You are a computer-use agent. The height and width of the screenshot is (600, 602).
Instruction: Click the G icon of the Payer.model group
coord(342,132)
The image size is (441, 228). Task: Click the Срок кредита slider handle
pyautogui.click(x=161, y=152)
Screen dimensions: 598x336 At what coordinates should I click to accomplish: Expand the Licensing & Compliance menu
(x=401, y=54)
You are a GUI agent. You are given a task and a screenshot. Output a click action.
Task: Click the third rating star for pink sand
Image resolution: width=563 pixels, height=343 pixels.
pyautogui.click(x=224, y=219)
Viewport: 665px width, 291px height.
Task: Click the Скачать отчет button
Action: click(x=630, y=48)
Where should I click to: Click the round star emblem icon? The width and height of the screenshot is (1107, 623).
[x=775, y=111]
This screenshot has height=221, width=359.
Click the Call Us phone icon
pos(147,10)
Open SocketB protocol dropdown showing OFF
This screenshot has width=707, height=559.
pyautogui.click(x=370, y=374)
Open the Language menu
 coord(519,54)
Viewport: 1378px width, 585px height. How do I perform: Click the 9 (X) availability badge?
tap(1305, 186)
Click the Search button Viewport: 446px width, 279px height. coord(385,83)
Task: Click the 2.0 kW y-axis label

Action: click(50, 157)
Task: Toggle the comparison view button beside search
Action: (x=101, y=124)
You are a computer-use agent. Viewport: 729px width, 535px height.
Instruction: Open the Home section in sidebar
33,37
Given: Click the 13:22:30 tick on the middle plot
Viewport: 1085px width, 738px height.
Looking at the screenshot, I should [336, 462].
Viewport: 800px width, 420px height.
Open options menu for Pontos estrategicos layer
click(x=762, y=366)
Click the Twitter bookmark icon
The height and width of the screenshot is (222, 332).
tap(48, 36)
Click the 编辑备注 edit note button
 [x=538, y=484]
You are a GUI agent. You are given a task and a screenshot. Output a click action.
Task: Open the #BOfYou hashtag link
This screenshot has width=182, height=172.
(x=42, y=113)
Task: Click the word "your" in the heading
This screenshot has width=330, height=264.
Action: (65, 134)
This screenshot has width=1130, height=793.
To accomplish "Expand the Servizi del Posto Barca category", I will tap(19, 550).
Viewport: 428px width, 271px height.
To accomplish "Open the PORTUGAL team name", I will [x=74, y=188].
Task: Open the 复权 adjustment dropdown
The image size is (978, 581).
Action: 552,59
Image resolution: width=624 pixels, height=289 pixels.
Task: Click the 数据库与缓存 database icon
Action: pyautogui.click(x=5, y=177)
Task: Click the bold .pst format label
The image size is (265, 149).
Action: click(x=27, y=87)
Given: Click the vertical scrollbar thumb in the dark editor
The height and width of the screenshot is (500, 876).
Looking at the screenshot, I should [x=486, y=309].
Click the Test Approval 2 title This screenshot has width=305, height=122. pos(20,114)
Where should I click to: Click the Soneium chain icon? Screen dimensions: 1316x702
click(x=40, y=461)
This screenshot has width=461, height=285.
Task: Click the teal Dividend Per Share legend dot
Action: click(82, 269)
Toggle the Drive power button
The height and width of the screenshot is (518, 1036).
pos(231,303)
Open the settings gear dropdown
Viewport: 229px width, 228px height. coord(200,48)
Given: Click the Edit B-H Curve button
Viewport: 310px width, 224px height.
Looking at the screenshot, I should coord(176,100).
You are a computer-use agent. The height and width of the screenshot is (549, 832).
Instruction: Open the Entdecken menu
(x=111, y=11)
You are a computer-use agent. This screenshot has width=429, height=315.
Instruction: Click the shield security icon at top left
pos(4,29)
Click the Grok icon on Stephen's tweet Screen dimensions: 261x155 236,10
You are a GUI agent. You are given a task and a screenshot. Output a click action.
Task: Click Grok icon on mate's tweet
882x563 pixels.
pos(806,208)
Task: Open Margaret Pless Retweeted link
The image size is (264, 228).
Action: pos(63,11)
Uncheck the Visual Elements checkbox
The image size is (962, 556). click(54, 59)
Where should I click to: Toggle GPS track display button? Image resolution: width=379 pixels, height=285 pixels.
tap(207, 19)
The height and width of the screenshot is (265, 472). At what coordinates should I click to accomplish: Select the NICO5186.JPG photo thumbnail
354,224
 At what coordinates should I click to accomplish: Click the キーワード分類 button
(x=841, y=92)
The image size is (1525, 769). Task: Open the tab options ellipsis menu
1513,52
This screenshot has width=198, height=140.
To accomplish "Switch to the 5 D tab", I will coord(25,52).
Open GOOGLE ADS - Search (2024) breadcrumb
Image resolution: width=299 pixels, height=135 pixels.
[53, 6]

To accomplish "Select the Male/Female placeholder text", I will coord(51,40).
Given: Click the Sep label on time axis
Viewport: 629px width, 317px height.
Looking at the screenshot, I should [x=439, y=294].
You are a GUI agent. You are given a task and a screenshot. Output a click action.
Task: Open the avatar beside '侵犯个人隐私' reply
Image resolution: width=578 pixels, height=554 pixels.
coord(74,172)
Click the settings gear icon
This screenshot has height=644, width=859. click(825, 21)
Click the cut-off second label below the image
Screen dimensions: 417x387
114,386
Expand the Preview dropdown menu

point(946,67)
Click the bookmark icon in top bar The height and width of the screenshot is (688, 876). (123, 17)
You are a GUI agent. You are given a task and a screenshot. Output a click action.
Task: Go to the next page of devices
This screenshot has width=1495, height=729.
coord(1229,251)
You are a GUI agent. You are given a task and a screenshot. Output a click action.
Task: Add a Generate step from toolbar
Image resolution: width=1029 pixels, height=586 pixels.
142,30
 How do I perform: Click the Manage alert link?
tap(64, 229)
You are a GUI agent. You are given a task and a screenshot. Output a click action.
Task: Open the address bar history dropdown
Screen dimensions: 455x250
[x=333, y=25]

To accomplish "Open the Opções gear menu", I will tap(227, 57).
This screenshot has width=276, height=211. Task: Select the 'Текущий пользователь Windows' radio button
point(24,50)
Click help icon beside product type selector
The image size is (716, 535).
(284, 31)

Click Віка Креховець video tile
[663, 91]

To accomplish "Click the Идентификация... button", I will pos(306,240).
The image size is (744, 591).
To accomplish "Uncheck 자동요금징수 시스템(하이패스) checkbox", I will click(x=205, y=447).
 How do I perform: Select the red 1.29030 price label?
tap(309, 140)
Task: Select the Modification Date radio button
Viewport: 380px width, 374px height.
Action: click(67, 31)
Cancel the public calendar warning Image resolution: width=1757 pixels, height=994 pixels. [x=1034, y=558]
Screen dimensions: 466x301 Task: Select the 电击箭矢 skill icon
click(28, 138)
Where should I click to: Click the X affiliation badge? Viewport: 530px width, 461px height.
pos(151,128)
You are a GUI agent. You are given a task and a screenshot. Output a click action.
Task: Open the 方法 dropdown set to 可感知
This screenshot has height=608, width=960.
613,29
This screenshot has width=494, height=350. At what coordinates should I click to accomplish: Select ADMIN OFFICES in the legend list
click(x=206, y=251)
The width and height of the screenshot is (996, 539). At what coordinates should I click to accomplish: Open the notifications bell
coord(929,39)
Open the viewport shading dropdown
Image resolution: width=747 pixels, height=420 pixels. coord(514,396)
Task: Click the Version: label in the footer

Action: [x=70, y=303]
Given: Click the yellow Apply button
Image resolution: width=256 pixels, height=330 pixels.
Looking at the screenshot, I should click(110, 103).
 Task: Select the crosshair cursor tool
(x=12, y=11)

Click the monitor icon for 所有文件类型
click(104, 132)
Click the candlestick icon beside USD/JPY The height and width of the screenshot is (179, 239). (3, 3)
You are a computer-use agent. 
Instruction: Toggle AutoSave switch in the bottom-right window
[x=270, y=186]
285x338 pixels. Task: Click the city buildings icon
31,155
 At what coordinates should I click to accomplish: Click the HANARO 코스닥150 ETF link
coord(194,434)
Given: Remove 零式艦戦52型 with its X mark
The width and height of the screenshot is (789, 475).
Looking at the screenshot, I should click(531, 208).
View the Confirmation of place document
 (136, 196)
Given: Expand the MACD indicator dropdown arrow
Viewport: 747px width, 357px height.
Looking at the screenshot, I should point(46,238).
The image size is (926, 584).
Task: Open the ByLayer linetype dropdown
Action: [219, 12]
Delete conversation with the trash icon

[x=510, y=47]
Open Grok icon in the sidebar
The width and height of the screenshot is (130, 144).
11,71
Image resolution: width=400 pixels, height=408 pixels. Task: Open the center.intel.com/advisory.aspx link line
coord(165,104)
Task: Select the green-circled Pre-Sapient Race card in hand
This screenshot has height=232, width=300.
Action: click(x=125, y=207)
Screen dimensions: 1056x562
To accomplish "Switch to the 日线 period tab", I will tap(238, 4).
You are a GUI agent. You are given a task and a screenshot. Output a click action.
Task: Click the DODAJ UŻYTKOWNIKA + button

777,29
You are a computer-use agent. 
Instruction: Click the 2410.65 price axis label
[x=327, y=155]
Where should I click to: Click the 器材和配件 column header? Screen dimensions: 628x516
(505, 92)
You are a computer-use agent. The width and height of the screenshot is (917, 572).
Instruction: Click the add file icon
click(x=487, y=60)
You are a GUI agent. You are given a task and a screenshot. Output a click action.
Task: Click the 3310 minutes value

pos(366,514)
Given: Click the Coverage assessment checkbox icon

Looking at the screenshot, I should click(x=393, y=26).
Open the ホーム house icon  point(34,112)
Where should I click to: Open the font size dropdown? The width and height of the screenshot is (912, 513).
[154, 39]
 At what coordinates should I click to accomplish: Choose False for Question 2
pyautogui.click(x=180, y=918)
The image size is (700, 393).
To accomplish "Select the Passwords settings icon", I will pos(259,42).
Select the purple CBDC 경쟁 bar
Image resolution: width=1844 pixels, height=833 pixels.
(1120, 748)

PROBLEM REQUIREMENTS:
Your answer must be the lines above from the one containing "Task: Go to the next page of devices" to the one containing "Task: Open the address bar history dropdown", both included, restated word for word.

SOLUTION BELOW:
Task: Go to the next page of devices
This screenshot has width=1495, height=729.
coord(1229,251)
You are a GUI agent. You are given a task and a screenshot. Output a click action.
Task: Add a Generate step from toolbar
Image resolution: width=1029 pixels, height=586 pixels.
142,30
 How do I perform: Click the Manage alert link?
tap(64, 229)
You are a GUI agent. You are given a task and a screenshot. Output a click action.
Task: Open the address bar history dropdown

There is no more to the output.